Fromm’s work has since become an important influence on my perspective on life and psychology but, nevertheless, when I discovered Lawrence J. Friedman’s new biography The Lives of Erich Fromm: Love’s Prophet on Amazon my first thought was: “I want it! I want it! I want it!”
Friedman eloquently discusses the events of Fromm’s life with insight and clarity, and often explains his theories as they developed throughout his career. This gives the reader a good sense of where Fromm’s ideas stood within the cultural and intellectual context of the twentieth century and the problems they addressed. Fromm’s life is dissected according to his various occupations or “lives” as a clinician, political activist, social critic, and writer. Friedman’s extensive research and probing narratives reveals a man deeply affected by the horrors and hatreds of two world wars, the threat of nuclear war throughout the Cold War, and the prevalence of consumerism, materialism, and conformity within Western society. As a response to his departure from Freudian meta-psychology, Fromm was shunned from psychoanalytic institutes and these disagreements frequently ruptured his professional relationships with other psychologists and philosophers, and because he lacked a medical degree he was never fully accepted by professional psychiatry. Despite this, he managed to found his own psychoanalytic institute in Mexico, authored many successfully and popular books, and was in high demand to lecture at universities or to speak at political conferences. Throughout the 1960’s Fromm dedicated considerable effort to politics and influenced several presidential candidate. Perhaps more notable, his perspectives on foreign policy and nuclear disarmament influenced John F. Kennedy’s attitude towards the Cold War.
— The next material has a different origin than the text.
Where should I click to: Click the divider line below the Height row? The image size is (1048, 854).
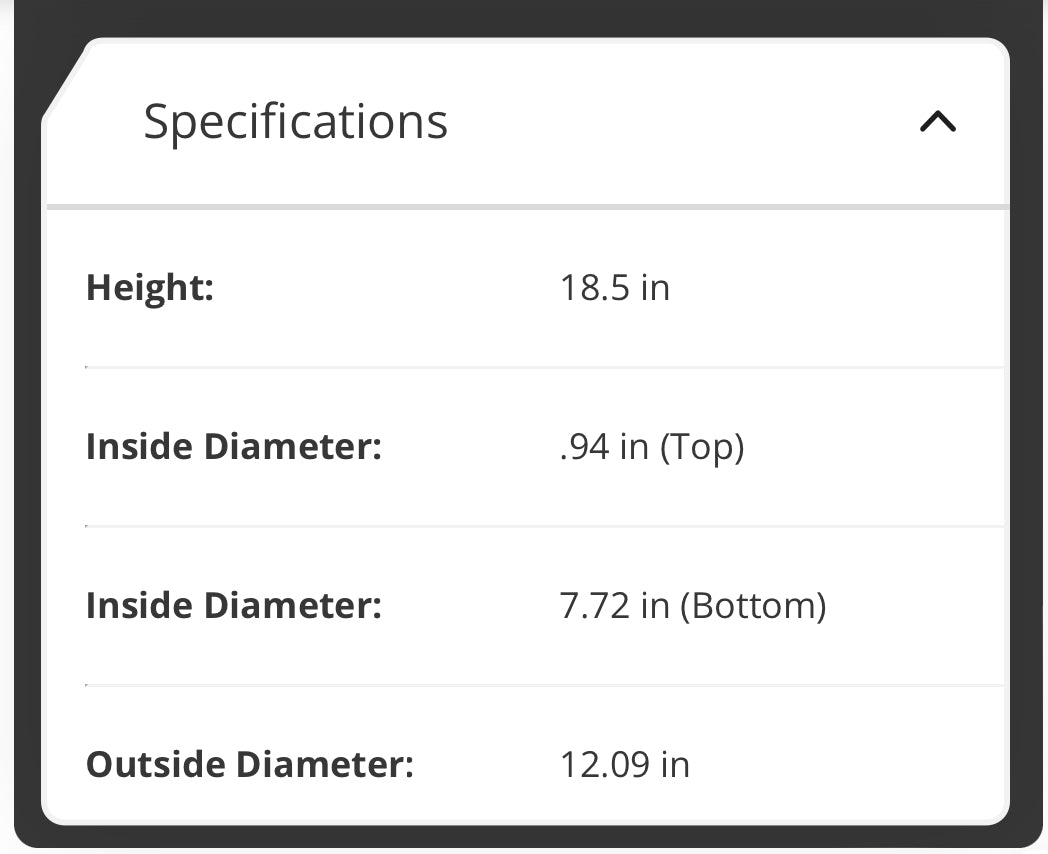[545, 367]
In the last two decades of life, ill health caught up with Fromm and compelled him to move to Switzerland for the good of his health. There, he completed The Anatomy of Human Destructiveness, the first in a series of books he wanted to write propounding his general theory of Human psychology, and a considerably smaller volume, entitled To Have or To Be? He never finished his series of psychological texts but nevertheless left behind an impressive legacy of written work.
Although many people may not be familiar with the name Erich Fromm, there can be no doubt about his significance in the twentieth century. Even now, his work remains significant. His theories on hoarding behavior, the creative power of love, and the destructiveness of hate, fear, and alienation are all relevant to the problems of today. His work lives on through the study of Terror Management Theory and has been quoted several times on the television show Criminal minds. The Lives of Erich Fromm: Love’s Prophet validates his position in history as one of the most important psychologists of the twentieth century (second only to Freud) and will remain among my treasured books for many years to come.